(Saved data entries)
· · · ·
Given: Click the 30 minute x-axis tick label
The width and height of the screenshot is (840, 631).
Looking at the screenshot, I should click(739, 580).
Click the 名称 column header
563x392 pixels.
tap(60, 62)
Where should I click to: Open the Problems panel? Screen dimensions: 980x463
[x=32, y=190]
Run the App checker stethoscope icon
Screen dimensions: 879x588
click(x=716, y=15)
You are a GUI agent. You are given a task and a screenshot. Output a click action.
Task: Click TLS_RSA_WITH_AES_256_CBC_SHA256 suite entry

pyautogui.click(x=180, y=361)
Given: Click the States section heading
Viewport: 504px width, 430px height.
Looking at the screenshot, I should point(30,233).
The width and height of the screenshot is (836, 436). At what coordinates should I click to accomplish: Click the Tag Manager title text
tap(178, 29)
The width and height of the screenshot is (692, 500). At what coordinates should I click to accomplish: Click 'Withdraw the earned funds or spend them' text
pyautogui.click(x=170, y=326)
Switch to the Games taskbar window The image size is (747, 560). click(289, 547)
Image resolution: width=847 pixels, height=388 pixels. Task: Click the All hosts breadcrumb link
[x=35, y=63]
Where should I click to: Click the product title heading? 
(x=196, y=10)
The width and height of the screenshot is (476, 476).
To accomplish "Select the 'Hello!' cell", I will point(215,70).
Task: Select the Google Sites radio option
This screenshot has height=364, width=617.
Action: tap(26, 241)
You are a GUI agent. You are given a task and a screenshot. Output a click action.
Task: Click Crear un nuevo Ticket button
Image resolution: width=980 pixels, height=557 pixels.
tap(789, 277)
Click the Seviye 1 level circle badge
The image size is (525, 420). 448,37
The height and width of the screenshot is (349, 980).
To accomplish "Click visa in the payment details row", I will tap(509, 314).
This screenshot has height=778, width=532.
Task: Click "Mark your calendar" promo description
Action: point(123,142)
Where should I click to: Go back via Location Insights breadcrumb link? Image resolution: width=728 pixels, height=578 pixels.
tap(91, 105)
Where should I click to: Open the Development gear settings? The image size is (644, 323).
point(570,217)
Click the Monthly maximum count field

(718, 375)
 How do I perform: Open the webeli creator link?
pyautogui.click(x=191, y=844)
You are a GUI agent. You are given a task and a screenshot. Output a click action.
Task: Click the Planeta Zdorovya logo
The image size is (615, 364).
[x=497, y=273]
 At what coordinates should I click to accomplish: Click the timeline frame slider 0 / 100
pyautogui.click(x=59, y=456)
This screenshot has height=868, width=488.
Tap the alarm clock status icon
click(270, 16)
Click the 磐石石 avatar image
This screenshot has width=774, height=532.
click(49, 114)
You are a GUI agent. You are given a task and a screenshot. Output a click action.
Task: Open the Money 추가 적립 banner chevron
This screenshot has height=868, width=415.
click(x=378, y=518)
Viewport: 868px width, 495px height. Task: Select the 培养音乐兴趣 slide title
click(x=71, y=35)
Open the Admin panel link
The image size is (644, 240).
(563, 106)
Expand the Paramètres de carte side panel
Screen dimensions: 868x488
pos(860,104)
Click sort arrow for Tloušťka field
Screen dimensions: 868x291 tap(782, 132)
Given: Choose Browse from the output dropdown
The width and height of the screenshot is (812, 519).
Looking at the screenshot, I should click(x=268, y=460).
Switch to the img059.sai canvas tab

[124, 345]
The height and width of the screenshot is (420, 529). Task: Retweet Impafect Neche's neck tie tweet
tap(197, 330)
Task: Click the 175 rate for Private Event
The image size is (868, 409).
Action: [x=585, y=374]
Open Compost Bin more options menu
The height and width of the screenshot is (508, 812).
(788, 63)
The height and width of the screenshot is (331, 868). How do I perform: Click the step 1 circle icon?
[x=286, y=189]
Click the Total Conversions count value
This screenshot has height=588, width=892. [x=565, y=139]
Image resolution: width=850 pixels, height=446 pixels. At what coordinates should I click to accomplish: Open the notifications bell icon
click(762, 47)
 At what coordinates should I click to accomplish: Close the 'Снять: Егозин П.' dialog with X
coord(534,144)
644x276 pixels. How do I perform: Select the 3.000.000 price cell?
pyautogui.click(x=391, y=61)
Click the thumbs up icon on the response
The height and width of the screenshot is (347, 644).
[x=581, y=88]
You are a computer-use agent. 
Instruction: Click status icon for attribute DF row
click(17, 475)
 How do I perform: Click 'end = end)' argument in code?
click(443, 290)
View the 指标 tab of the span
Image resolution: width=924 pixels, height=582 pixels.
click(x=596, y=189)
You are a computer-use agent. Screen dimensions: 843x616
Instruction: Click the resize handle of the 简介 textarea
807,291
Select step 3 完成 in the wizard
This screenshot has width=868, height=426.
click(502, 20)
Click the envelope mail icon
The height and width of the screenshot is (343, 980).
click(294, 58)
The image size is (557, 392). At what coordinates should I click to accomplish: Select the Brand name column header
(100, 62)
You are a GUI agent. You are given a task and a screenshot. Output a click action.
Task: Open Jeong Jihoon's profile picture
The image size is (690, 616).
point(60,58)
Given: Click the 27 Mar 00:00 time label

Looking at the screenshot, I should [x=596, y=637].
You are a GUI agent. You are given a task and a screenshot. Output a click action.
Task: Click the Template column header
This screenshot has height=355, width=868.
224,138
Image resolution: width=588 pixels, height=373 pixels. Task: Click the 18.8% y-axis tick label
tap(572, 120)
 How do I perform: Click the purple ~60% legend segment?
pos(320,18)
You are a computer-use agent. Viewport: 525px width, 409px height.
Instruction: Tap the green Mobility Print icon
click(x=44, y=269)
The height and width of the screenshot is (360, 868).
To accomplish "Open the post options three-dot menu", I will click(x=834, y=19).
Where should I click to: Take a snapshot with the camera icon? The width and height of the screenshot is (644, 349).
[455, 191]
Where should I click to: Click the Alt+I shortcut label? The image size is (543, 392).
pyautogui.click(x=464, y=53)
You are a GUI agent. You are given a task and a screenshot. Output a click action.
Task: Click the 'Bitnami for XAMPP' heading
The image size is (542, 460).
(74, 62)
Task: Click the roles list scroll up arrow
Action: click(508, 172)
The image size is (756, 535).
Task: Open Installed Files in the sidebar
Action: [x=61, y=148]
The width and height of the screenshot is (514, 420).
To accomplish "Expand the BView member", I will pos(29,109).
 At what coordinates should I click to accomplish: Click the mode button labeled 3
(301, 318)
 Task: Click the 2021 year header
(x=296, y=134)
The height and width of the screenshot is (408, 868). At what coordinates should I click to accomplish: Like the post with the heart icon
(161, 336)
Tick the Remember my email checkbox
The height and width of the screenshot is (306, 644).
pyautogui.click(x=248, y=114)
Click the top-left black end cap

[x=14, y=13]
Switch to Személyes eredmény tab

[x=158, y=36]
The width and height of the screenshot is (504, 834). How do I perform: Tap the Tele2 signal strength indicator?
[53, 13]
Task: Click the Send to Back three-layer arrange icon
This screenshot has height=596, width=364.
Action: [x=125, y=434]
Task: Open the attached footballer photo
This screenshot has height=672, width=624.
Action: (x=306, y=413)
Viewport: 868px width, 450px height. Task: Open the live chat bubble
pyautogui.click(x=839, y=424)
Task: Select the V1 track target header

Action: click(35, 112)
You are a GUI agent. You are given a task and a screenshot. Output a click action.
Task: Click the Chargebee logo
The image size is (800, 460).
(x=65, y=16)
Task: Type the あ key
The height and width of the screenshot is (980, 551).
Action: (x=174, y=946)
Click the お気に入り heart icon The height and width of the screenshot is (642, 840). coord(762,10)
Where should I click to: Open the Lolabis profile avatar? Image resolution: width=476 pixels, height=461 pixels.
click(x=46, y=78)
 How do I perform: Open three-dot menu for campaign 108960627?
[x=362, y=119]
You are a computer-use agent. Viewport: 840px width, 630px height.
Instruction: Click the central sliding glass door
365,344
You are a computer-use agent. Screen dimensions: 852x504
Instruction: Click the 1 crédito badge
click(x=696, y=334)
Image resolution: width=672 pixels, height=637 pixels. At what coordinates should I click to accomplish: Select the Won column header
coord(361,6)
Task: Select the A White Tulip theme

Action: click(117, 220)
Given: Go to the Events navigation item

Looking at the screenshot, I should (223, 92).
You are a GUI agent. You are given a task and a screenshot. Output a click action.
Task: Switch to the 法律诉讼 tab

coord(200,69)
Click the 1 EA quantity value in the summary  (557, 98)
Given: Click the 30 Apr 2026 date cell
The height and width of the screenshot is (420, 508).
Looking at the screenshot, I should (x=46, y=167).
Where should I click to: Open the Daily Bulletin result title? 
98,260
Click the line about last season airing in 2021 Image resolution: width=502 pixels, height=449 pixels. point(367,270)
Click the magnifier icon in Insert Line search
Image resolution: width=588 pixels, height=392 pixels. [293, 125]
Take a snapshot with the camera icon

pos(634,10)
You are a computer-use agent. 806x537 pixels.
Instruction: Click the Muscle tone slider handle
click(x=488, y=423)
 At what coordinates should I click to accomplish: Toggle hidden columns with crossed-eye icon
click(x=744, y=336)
· · · ·
> _Task details_
Only the lines above starting with the one with "Task: Type the あ key" and going through the one with "Click the line" are to be copied, word for word and with both ends kept.

> _Your solution_
Task: Type the あ key
The height and width of the screenshot is (980, 551).
Action: (x=174, y=946)
Click the お気に入り heart icon The height and width of the screenshot is (642, 840). coord(762,10)
Where should I click to: Open the Lolabis profile avatar? Image resolution: width=476 pixels, height=461 pixels.
click(x=46, y=78)
 How do I perform: Open three-dot menu for campaign 108960627?
[x=362, y=119]
You are a computer-use agent. Viewport: 840px width, 630px height.
Instruction: Click the central sliding glass door
365,344
You are a computer-use agent. Screen dimensions: 852x504
Instruction: Click the 1 crédito badge
click(x=696, y=334)
Image resolution: width=672 pixels, height=637 pixels. At what coordinates should I click to accomplish: Select the Won column header
coord(361,6)
Task: Select the A White Tulip theme

Action: click(117, 220)
Given: Go to the Events navigation item

Looking at the screenshot, I should (223, 92).
You are a GUI agent. You are given a task and a screenshot. Output a click action.
Task: Switch to the 法律诉讼 tab

coord(200,69)
Click the 1 EA quantity value in the summary  (557, 98)
Given: Click the 30 Apr 2026 date cell
The height and width of the screenshot is (420, 508).
Looking at the screenshot, I should (x=46, y=167).
Where should I click to: Open the Daily Bulletin result title? 
98,260
Click the line about last season airing in 2021 Image resolution: width=502 pixels, height=449 pixels. point(367,270)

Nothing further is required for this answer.